Brief >>
Retype the data exactly, leaving nothing out.

──────────────────────────────

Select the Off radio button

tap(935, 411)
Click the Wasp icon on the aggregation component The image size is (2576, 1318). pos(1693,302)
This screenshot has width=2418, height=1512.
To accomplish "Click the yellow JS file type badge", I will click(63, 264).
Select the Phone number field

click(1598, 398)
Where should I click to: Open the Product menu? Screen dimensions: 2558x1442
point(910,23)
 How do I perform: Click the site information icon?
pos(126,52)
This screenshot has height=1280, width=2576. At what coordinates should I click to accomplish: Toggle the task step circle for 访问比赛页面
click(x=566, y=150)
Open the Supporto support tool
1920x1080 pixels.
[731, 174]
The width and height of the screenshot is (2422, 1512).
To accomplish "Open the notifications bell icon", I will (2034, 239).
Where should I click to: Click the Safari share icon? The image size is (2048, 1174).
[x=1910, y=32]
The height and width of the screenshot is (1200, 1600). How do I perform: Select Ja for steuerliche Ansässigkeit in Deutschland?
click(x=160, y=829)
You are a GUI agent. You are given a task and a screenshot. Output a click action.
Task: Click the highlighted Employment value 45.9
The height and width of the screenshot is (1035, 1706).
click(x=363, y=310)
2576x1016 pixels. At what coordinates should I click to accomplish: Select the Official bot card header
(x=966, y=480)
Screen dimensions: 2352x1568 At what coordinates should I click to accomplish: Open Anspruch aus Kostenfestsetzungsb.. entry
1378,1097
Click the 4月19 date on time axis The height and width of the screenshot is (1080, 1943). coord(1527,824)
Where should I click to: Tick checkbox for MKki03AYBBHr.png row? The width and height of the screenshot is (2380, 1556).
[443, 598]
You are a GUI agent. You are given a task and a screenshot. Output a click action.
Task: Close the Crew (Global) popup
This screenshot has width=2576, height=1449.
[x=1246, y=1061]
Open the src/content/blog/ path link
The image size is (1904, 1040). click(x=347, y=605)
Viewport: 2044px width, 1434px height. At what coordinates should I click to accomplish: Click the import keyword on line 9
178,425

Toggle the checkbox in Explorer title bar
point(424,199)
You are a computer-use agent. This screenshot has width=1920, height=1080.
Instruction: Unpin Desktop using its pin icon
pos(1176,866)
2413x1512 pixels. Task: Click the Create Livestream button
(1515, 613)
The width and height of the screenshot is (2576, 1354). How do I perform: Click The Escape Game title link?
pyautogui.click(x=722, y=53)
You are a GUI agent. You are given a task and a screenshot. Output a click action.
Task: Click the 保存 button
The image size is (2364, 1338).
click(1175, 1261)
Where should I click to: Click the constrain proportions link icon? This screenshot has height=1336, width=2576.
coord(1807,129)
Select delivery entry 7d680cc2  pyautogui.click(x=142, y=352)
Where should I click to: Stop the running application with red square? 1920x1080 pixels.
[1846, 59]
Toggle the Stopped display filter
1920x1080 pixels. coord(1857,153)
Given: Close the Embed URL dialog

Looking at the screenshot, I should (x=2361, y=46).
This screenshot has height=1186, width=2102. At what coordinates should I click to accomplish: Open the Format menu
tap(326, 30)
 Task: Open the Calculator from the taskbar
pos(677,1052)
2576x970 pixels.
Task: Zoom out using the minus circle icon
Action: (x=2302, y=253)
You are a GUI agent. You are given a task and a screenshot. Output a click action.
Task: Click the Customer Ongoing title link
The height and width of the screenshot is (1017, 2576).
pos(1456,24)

──────────────────────────────

Written response >>
Select the Off radio button

tap(935, 411)
Click the Wasp icon on the aggregation component The image size is (2576, 1318). pos(1693,302)
This screenshot has width=2418, height=1512.
To accomplish "Click the yellow JS file type badge", I will click(63, 264).
Select the Phone number field

click(1598, 398)
Where should I click to: Open the Product menu? Screen dimensions: 2558x1442
point(910,23)
 How do I perform: Click the site information icon?
pos(126,52)
This screenshot has height=1280, width=2576. At what coordinates should I click to accomplish: Toggle the task step circle for 访问比赛页面
click(x=566, y=150)
Open the Supporto support tool
1920x1080 pixels.
[731, 174]
The width and height of the screenshot is (2422, 1512).
To accomplish "Open the notifications bell icon", I will (2034, 239).
Where should I click to: Click the Safari share icon? The image size is (2048, 1174).
[x=1910, y=32]
The height and width of the screenshot is (1200, 1600). How do I perform: Select Ja for steuerliche Ansässigkeit in Deutschland?
click(x=160, y=829)
You are a GUI agent. You are given a task and a screenshot. Output a click action.
Task: Click the highlighted Employment value 45.9
The height and width of the screenshot is (1035, 1706).
click(x=363, y=310)
2576x1016 pixels. At what coordinates should I click to accomplish: Select the Official bot card header
(x=966, y=480)
Screen dimensions: 2352x1568 At what coordinates should I click to accomplish: Open Anspruch aus Kostenfestsetzungsb.. entry
1378,1097
Click the 4月19 date on time axis The height and width of the screenshot is (1080, 1943). coord(1527,824)
Where should I click to: Tick checkbox for MKki03AYBBHr.png row? The width and height of the screenshot is (2380, 1556).
[443, 598]
You are a GUI agent. You are given a task and a screenshot. Output a click action.
Task: Close the Crew (Global) popup
This screenshot has width=2576, height=1449.
[x=1246, y=1061]
Open the src/content/blog/ path link
The image size is (1904, 1040). click(x=347, y=605)
Viewport: 2044px width, 1434px height. At what coordinates should I click to accomplish: Click the import keyword on line 9
178,425

Toggle the checkbox in Explorer title bar
point(424,199)
You are a computer-use agent. This screenshot has width=1920, height=1080.
Instruction: Unpin Desktop using its pin icon
pos(1176,866)
2413x1512 pixels. Task: Click the Create Livestream button
(1515, 613)
The width and height of the screenshot is (2576, 1354). How do I perform: Click The Escape Game title link?
pyautogui.click(x=722, y=53)
You are a GUI agent. You are given a task and a screenshot. Output a click action.
Task: Click the 保存 button
The image size is (2364, 1338).
click(1175, 1261)
Where should I click to: Click the constrain proportions link icon? This screenshot has height=1336, width=2576.
coord(1807,129)
Select delivery entry 7d680cc2  pyautogui.click(x=142, y=352)
Where should I click to: Stop the running application with red square? 1920x1080 pixels.
[1846, 59]
Toggle the Stopped display filter
1920x1080 pixels. coord(1857,153)
Given: Close the Embed URL dialog

Looking at the screenshot, I should (x=2361, y=46).
This screenshot has height=1186, width=2102. At what coordinates should I click to accomplish: Open the Format menu
tap(326, 30)
 Task: Open the Calculator from the taskbar
pos(677,1052)
2576x970 pixels.
Task: Zoom out using the minus circle icon
Action: (x=2302, y=253)
You are a GUI agent. You are given a task and a screenshot. Output a click action.
Task: Click the Customer Ongoing title link
The height and width of the screenshot is (1017, 2576).
pos(1456,24)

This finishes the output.